À la fin du XIXe siècle, mon arrière-grand-père maternel, Ignacio Aragüés, vivait entre Gurs en Béarn et Urdués en Aragon. Tous les ans, en été, il allait à Urdués moissonner et vendre son blé et y revenait à l’automne pour labourer et semer. Il empruntait les chemins forestiers et les sentiers de montagne, peut-être avec un mulet et un chien. Il faisait le trajet en deux ou trois jours maximum, chaussé d’espadrilles à lacets. Il dormait dans des granges, nombreuses sur le chemin, et faisait sans doute un peu de contrebande d’allumettes. Mon arrière-grand-mère, Teresa Petriz, l’accompagnait parfois pour accoucher à Urdués. Comme eux, des milliers d’Aragonais vivaient entre les deux versants des Pyrénées, travaillant en Béarn ou en Soule comme artisans, journaliers agricoles ou dans les usines de sandales et de bérets.

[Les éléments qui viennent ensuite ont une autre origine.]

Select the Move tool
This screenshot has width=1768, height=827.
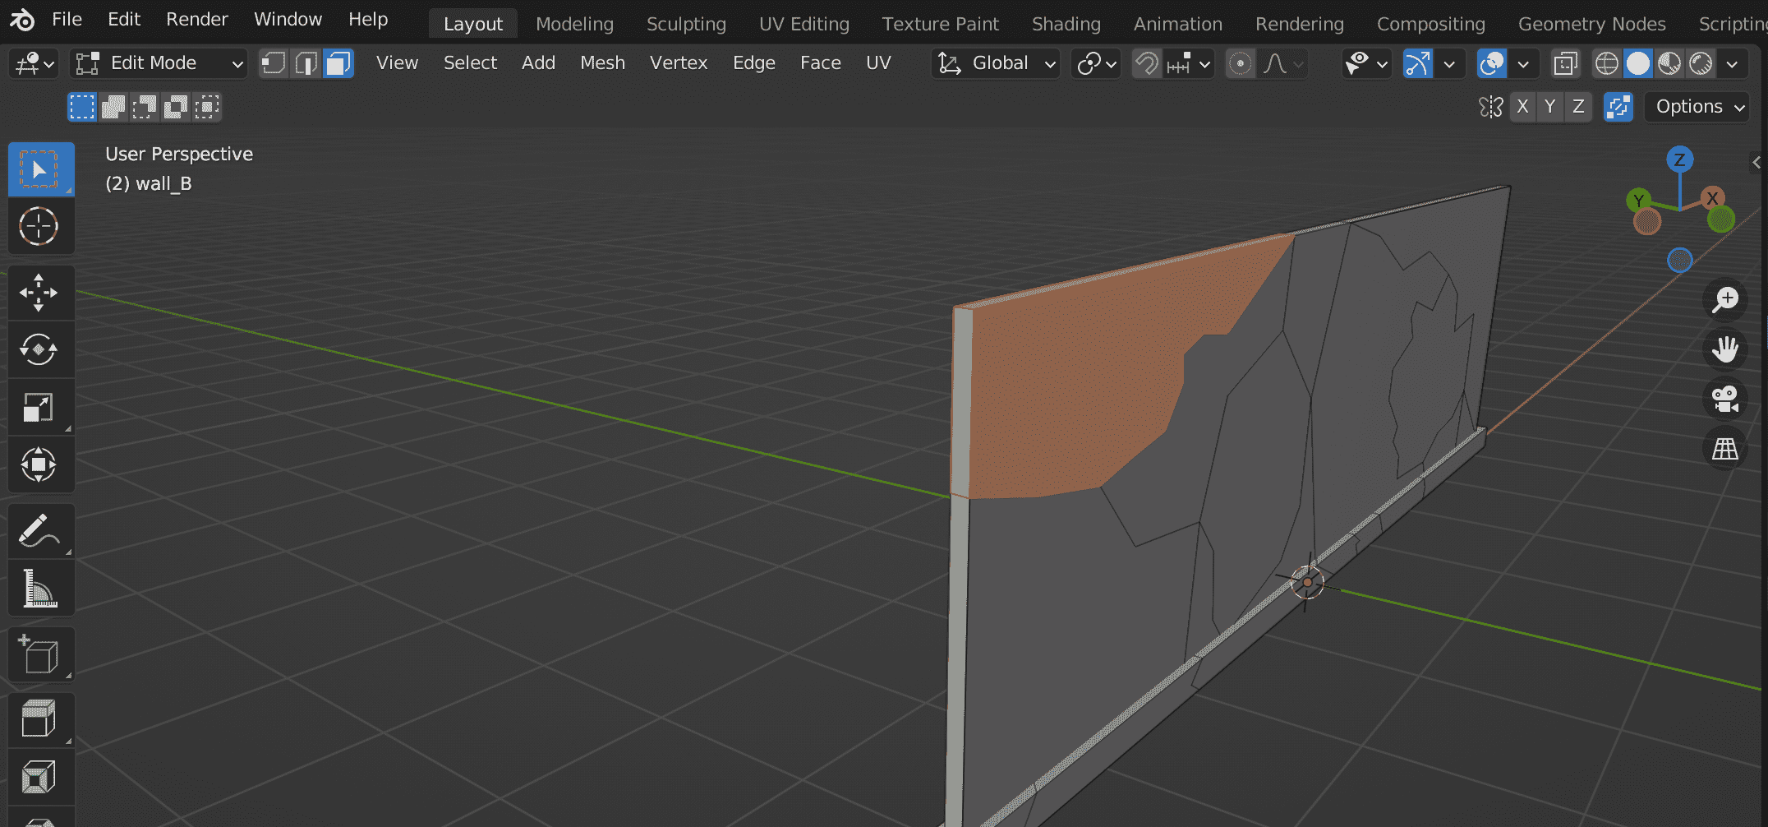click(40, 293)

Il y avait parmi eux des femmes que l’on appelait les hirondelles car elles partaient en hiver travailler comme sandalières à Mauléon ou Oloron et revenaient chez elles aux beaux jours pour les travaux des champs.

À la fin de ce mois de juin, avec plusieurs membres de ma famille et un guide, j’ai mis mes pas dans ceux d’Ignacio et de Teresa. Nous sommes partis de la petite maison où ils vivaient à Gurs et en cinq jours avons franchi les quatre-vingt-dix kilomètres qui séparent les deux villages. Nous sommes passés par Oloron-Sainte-Marie, Sarrance, Lescun, le col de Pau, la forêt d’Oza et Siresa pour arriver à Urdués. Nous avons marché dans ces magnifiques paysages le long du gave d’Aspe et du Subordán, les aimant comme nos antepasados  les aimèrent, posant nos yeux là où les posèrent, dans des conditions incomparablement plus confortables que les leurs. Nous avons cheminé à leurs côtés comme si un fil invisible nous reliait les uns aux autres par-delà le temps, sur les mêmes sentiers parcourus.